Application Portfolio Management (APM) Best Practices - Manage end-of-life and end-of-support risk proactively
Application Portfolio Management (APM) Best Practices
Manage end-of-life and end-of-support risk proactively
Overview
Technology that has reached end-of-life or end-of-support represents a portfolio risk that grows continuously and compounds rather than stabilizing at a manageable level. Every vulnerability discovered after the EOL date is a permanent, unresolvable security exposure that grows more exploitable over time as attacker knowledge of the specific vulnerability matures.
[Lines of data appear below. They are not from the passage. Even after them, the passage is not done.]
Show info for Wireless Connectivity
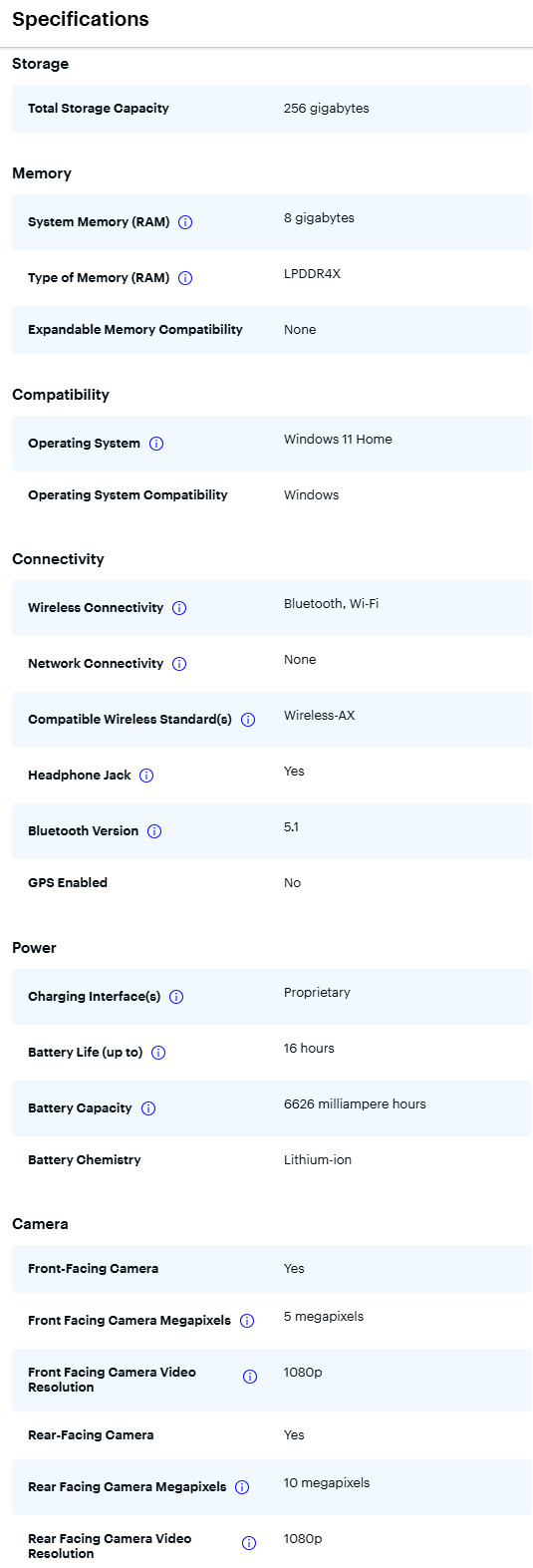This screenshot has height=1568, width=533. (x=179, y=608)
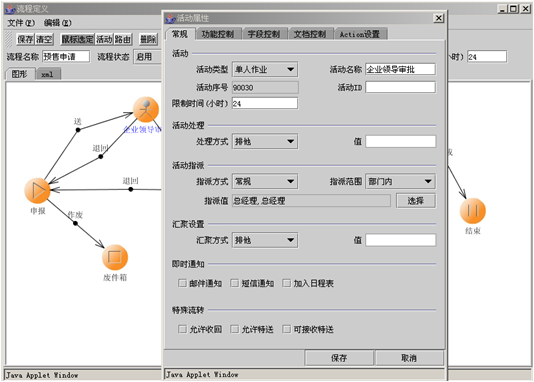Select the 废件箱 stop node icon
Screen dimensions: 534x382
(x=115, y=257)
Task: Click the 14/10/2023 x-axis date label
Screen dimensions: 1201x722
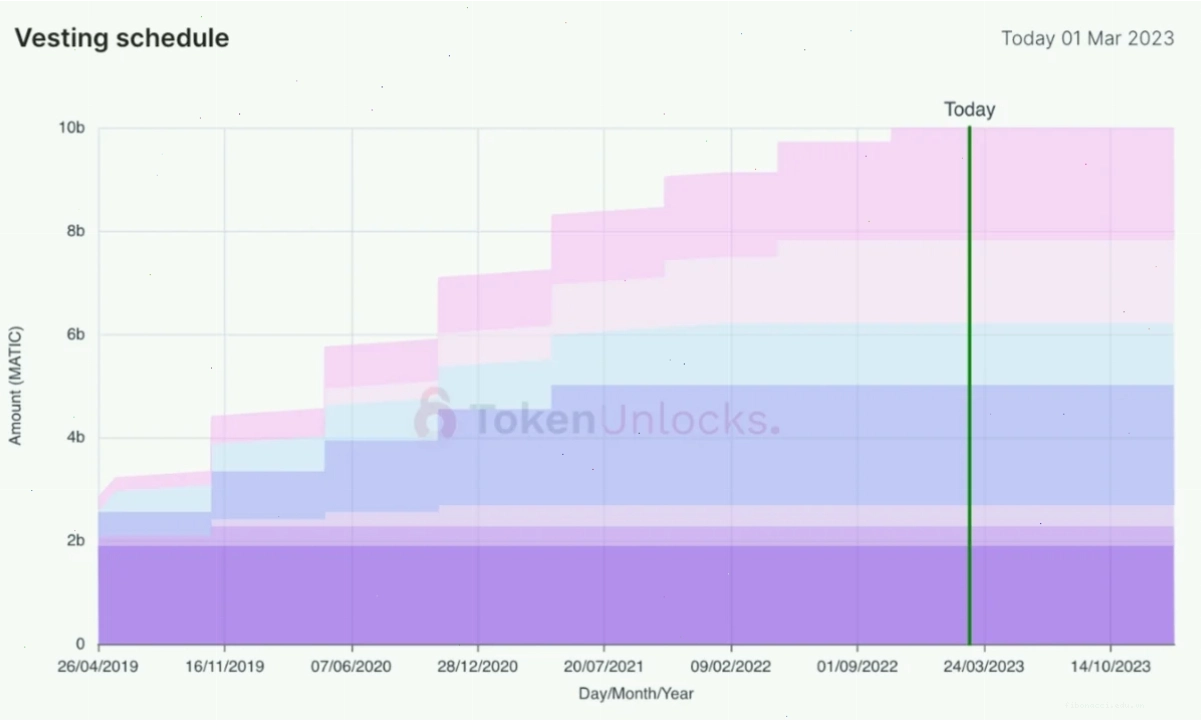Action: tap(1110, 666)
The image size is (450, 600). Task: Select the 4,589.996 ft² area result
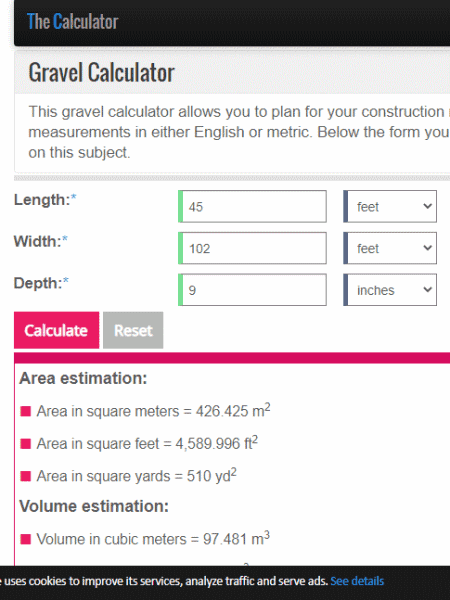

Despite this compounding risk profile, EOL technology persists in most application portfolios because the investment required to address it competes with higher-visibility initiatives and the escalating risk it creates is underestimated until an incident demonstrates its consequences.
Best Practice
Maintain a portfolio-wide EOL tracking view that identifies all applications running on technology at or approaching end-of-life or end-of-support, and treat remediation as a funded, prioritized portfolio obligation. For each EOL item, capture the specific EOL date, the affected applications, the security and compliance risk level based on data sensitivity and business capability criticality, the current compensating controls, and the planned remediation approach with a funded timeline. Flag applications within twelve months of an EOL date as requiring active, funded remediation planning. Integrate EOL risk into both the portfolio risk register and the annual budget planning process as a defined, non-discretionary investment category.
Benefit(s)
Proactive EOL management eliminates the category of security incidents, audit findings, and compliance failures that result from operating known-vulnerable, unpatched technology beyond its supported life. Modernization investments are planned and funded before the EOL date creates crisis urgency rather than after the urgency has arrived and orderly transition options have been narrowed by time pressure. The portfolio’s security posture improves systematically. Leadership can report to governance bodies that EOL risk is known, tracked, actively managed, and funded - an increasingly expected dimension of technology risk governance transparency.